MiR-21 promotes fracture healing by activating the PI3K/Akt signaling pathway.

OBJECTIVE: This study aims to elucidate the potential mechanism of micro ribonucleic acid (miR)-21 in promoting fracture healing. MATERIALS AND METHODS: 30 male Sprague-Dawley rats were randomly divided into group A (phosphate-buffered saline, PBS, n=10), group B (AntagomiR-21, n=10) and group C (AntagomiR-NC, n=10) according to the different treatments. The femoral fracture operation was performed in every rat, which was pathologically diagnosed via X-ray. After the successful modeling, 50 µL (2 nmoL) PBS, 50 µL AntagomiR-21 or 50 µL AntagomiR-NC was intraperitoneally injected into rats in group A, B or C, respectively.
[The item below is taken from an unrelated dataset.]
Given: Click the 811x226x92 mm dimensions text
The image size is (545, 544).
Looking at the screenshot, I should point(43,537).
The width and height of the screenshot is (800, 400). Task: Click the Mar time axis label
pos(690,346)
The above agents were injected once a week for 6 weeks. At 6 weeks, 3 rats were executed in each group, and the tissue at the fracture end was observed via hematoxylin-eosin (HE) staining. The fracture healing of rats was evaluated via imaging at 1 and 7 weeks. At the same time, the expression of miR-21 in the three groups was detected via Reverse Transcription-Polymerase Chain Reaction (RT-PCR), and the expression of phosphatidylinositol 3-hydroxy kinase (PI3K) and phosphorylated-serine/threonine-protein kinase B (p-Akt) in the three groups was detected via Western blotting. RESULTS: According to the histological staining, the bone repair at the fracture end of rats in group B was not significant with fracture and poor continuity compared with those in group A and group C. The imaging evaluation revealed that in group B, the callus tissues were significantly reduced, the fracture line had undesirable healing. There were no displacement and loosening of internal fixation compared with group A and group C. Besides, RT-PCR showed that the miR-21 expression declined markedly in group B compared with that in group A and group C, and the differences were statistically significant (p<0.05). Western blotting manifested that the protein levels of PI3K and p-Akt also declined in group B compared with those in group A and group C, and there were statistically significant differences (p<0.05). CONCLUSIONS: MiR-21 promotes the fracture healing in fractured rats by activating the PI3K/Akt signaling pathway.